A atividade típica das partes não
pode se confundir com a atividade judicante em nenhum momento dentro do sistema
acusatório constitucional. Se o juízo, no recebimento, emite valor sobre a
tipificação para ampliá-la age inquisitivamente e fulmina a imparcialidade e o
devido processo legal de maneira intransponível.
[1] Artigo 129, I da CF e artigo
8º., 1, Pacto de São José da Costa Rica.
[2] Artigo 41, 395 e 396, CPP.
[3] “Além disso, a garantia da
imparcialidade encontra condições de possibilidade de eficácia no sistema
acusatório, mas, para tanto, é necessário que o juiz se abstenha de ampliar
(...) a pretensão acusatória.” JUNIOR, Aury Lopes. Direito Processual Penal,
São Paulo: Saraiva, 2016, p. 898.
[4] Artigos 5º., XXXVII e 95,
caput, CF.
[5] Artigo 254, IV, CPP.
[6] Artigo 564, IV, CPP.
[7] Colecionamos os seguintes
julgados dos Egrégios TRF3 e TRF1: Sentença. Mutatio libelli. Ocorrência antes
do término da instrução. Inadmissibilidade, mesmo que a mudança do delito seja
para declarar a prescrição. Violação ao princípio do devido processo legal. –
“Fere o princípio do devido processo legal a ocorrência de mutatio libelli
antes do término da instrução, pois, ainda que efetuada a mudança do delito
para declarar a prescrição, não pode se sobrepor a tal princípio
constitucional. (TRF 3ª. R – 1ª. T – Rel. Sinval Antunes – RT 742/733). Momento
inadequado para aplicar a emendatio libelli. “Dar ao fato definição jurídica
diversa da que constar da queixa ou da denúncia, o juiz só poderá fazê-lo na
fase do art. 383 do CPP, ou seja, quando da sentença, até porque a errônea
qualificação legal do crime poderá ser corrigida, a qualquer tempo, pelo
Ministério Público, até a prolação da sentença. (...)” (TRF 1ª. R – 4ª. T –
Rel. Eustáquio Silveira – DJU 12031998, p. 124)

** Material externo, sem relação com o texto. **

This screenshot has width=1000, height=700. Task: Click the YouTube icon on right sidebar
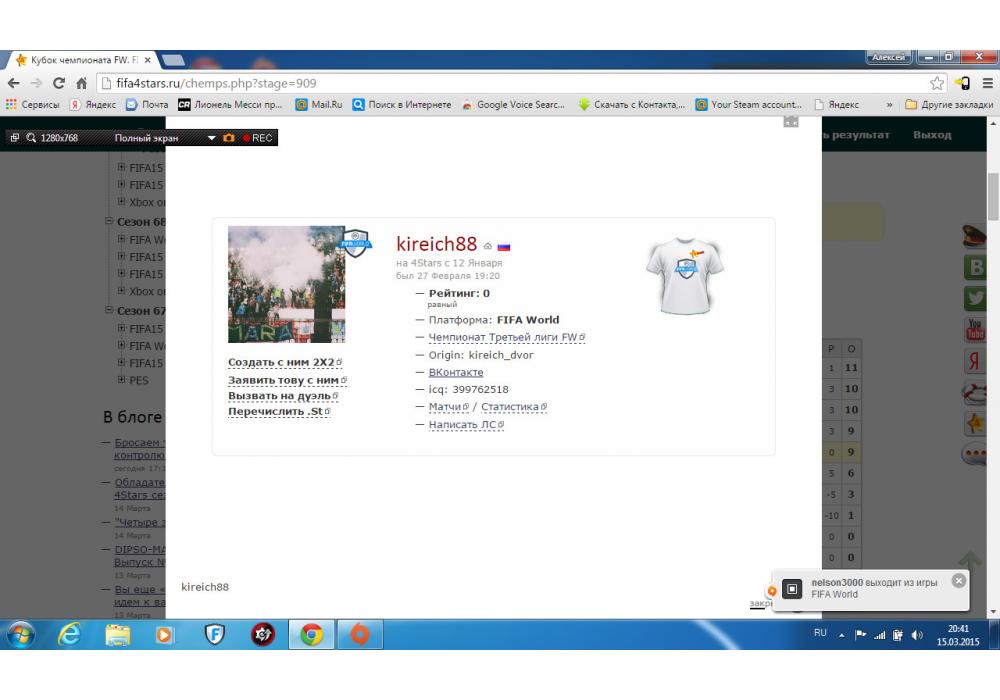(x=975, y=329)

[8] “A iniciativa do aditamento
deve ser inteiramente do Ministério Público, não cabendo ao juiz (como
costumavam fazer, a partir de uma míope leitura do antigo artigo 384) “invocar”
o acusador para que aditasse. À luz do sistema acusatório constitucional, não
cabe ao juiz invocar a atuação do MP, sob pena de completa subversão da lógica
processual regida pela inércia do juiz. O juiz é quem sempre deve ser invocado
a atuar, jamais ter ele uma postura ativa de pedir para o promotor acusar e ele
poder julgar... Isso conduz a uma quebra do sistema acusatório e, dependendo da
situação, fulmina com a imparcialidade do julgador, diante do “pré-juízo”.
Logo, a iniciativa do aditamento deve ser do próprio Ministério Público.”
(LOPES JÚNIOR, Aury. Op. Cit., p. 231, 232). Para “realizar qualquer modificação
é imprescindível observar-se os princípios da inércia (e sua vinculação ao
sistema acusatório) (...)”(JUNIOR, Aury Lopes. Direito Processual Penal, São
Paulo: Saraiva, 2016, p. 898). “Se fosse admitida tal hipótese, tratar-se-ia de
um indevido prejulgamento, tornando parcial o juízo, além do que a titularidade
da ação penal é exclusivamente do Ministério Público ou do ofendido, conforme o
caso.” (NUCCI, Guilherme de Souza. Manual de Processo Penal e Execução Penal.
4ª. Ed., São Paulo: RT, 2008, p. 212).